Berlin/Madrid (26.5.10): Vor einigen Woche startete das Kunstprojekt "message in a bag" des Vereins ara association reality art berlin.madrid von Schöneweide aus. Künstlerinnen und Künstler wurden aufgefordert, eine Tasche zu gestalten.
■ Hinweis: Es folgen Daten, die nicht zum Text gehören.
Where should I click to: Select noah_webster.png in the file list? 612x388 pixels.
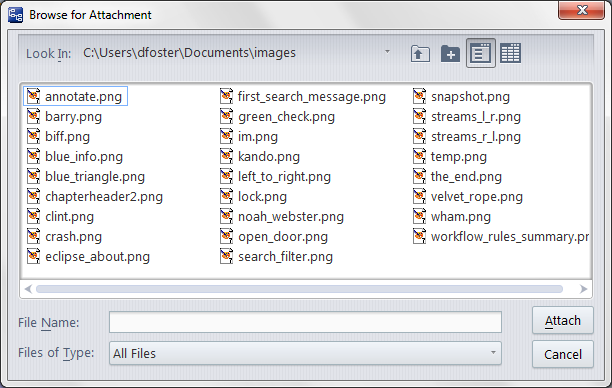282,216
Künstler in ihrer Einzigartigkeit sind schützenswert wie die Bäume des Regenwaldes.
Inzwischen kehrt es zum Fest für Demokratie und Toleranz am 29. Mai 2010 erstmalig an den Ausgangspunkt zurück.

ara verbindet mit dem Aufruf das Ziel, einen sichtbaren Beitrag zur Rettung der urbanen und humanen Biosphäre zu leisten, für die Bäume des Regenwaldes, für das globale Atmen.
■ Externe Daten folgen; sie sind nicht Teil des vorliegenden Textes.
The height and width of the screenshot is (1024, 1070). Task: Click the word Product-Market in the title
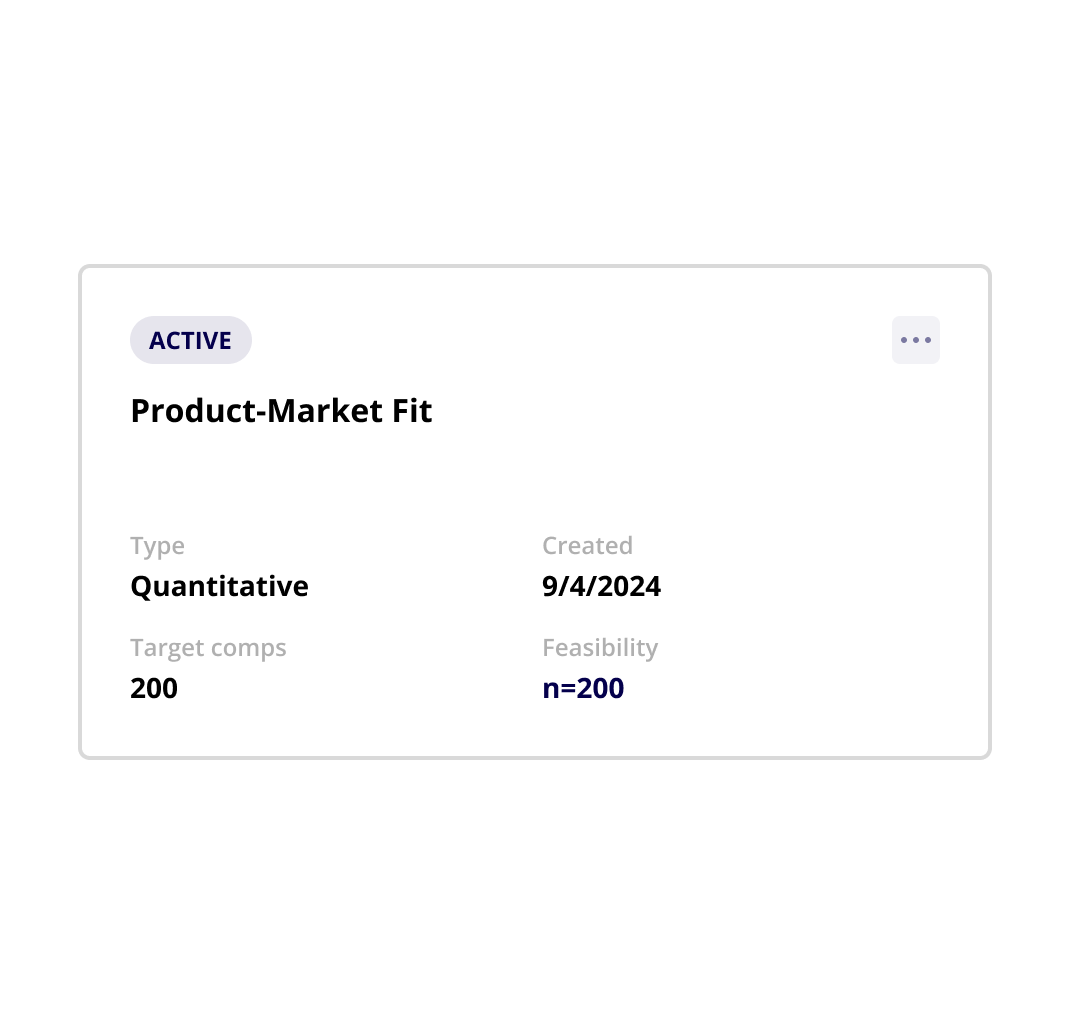point(257,411)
Fragen wurden gestellt: Wie sehen die Künstler ihre Aufgabe für sich selbst und der Gesellschaft gegenüber, wie das Verhältnis Einsatz und Gewinn, Sinn und Wert?

In Treptow-Köpenick, in Berlin, in Madrid, in Europa und der Welt wurde die Idee aufgenommen und viele, ganz unterschiedliche Taschen sind im Entstehen. Einige wurden auch nach Cajamarca in Peru, der Partnerstadt Treptow-Köpenicks, gebracht und ganz neu hergestellte und gestaltete sind von dort zurück gekommen.

Nach ersten Präsentationen in Neukölln und Mitte werden am 29. Mai zum Fest für Demokratie und Toleranz im Anbau des Michael-Brückner-Hauses gegenüber vom S-Bahnhof Schöneweide erstmals hier die Taschen der peruanischen und der Berliner Künstler, die vorwiegend in Treptow-Köpenick leben und/oder arbeiten, gezeigt.